OO: È qualcosa su cui devo ancora lavorare. Posso rimanere chiuso in studio dalla mattina presto alle prime ore del mattino successivo fermandomi solo per cibo e acqua, come accade per esempio quando sto scrivendo un album, per il quale in genere creo demo molto complessi e dettagliati. Quando però viene l'ora di registrare non dò ai musicisti alcuna direttiva. Il demo illustra l'idea che ho in mente, ma da quel momento in poi, inizia un processo molto collaborativo. Mi piace vedere come i musicisti interpretano le mie idee. Questa è una fase veramente stimolante per me, una cosa che consiglio vivamente a chiunque lavori quasi sempre da solo. Offre un po' di respiro tra le tue idee iniziali e le interpretazioni di un gruppo di talenti.

AAJ: La tua gamma vocale e il tuo controllo sono straordinari. Come s'è evoluta nel tempo la tua tecnica in conseguenza di esperienze e maturazione?

OO: L'esperienza e la maturità sono gli ingredienti fondamentali per ritrovarsi con uno strumento vocale funzionante in studio e sul palco. Anche se non ho mai preso lezioni formali di canto, mi riscaldo e canto tutti i giorni, faccio scale per almeno un'ora e affronto canzoni impegnative di qualsiasi genere, anche fuori dal mio repertorio. Possono essere classici, jazz, brasiliani o qualsiasi cosa purché mi spinga oltre i miei limiti conosciuti. Mi assicuro solo di esplorare tutte le possibilità della voce umana, così da poter emettere sul palco qualsiasi suono possa immaginare, dai più delicati e sofisticati a ruggiti animaleschi, senza danneggiare la mia voce.

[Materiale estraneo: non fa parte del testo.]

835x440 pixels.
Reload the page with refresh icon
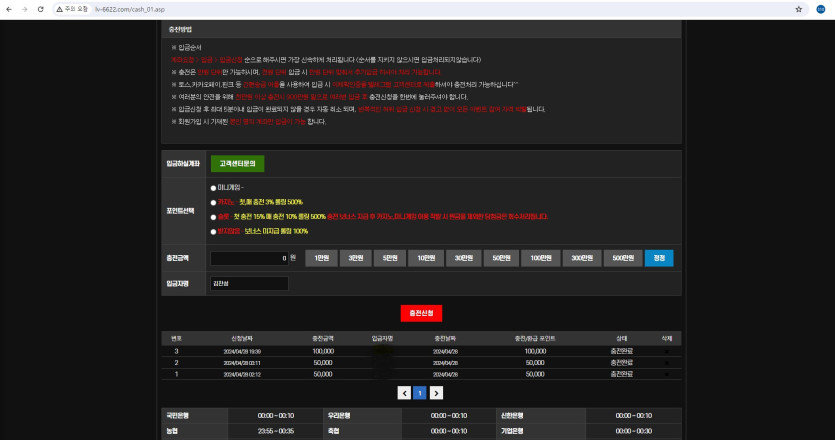point(39,8)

AAJ: Tra i tanti album che hai registrato, quali preferisci?

OO: Oh questa è una domanda molto difficile da rispondere! Ci sono canzoni, su diversi album, in cui sento di essermi avvicinato il più possibile all'idea che avevo nella mia immaginazione. Tuttavia, qualsiasi cosa esisteva prima nella tua mente non sarà mai esattamente come l'hai immaginata una volta completata... forse è per questo che continuo a tornarci sopra! Point Less, l'album che precedeva Proof of Life, era un concept album. Mi ero posto la sfida di scrivere canzoni intorno a un unico tema, ma dai diversi punti di vista delle varie persone coinvolte nella storia che stavo raccontando. Penso di aver affrontato quella sfida piuttosto bene e questo mi dà l'impression di aver raggiunto un traguardo importante... ma detto questo, credo che Proof of Life possa essere il mio lavoro di produttore più maturo. Ho affrontato questo album in un modo che non avevo mai fatto prima e questo mi ha fatto sentire in crescita, nel ruolo di produttore... quindi sì, è davvero una domanda difficile a cui rispondere!

AAJ: Che progetti hai dopo Proof of Life?

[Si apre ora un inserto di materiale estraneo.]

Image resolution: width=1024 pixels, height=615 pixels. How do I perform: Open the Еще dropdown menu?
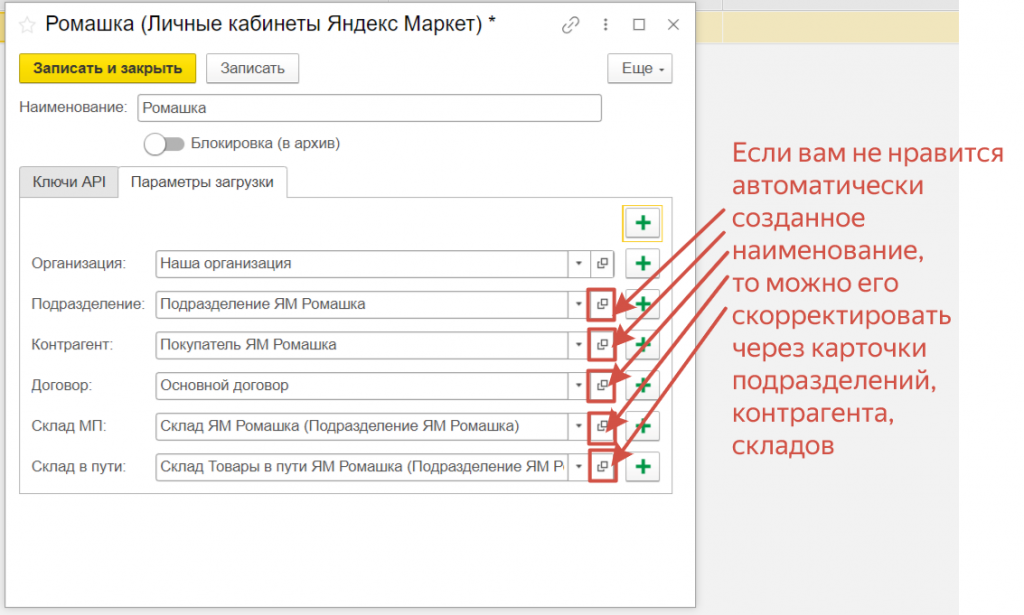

OO: Sto lavorando a un grande progetto con la Latvian Radio Big Band. Ho anche un altro progetto con due fratelli statunitensi, gli Hazelrigg Brothers. Abbiamo appena finito di registrare un album insieme, qualcosa di molto diverso da tutto ciò che ho fatto finora! Completamente dal vivo, senza modifiche. E infine sto lavorando al mio prossimo album di brani originali!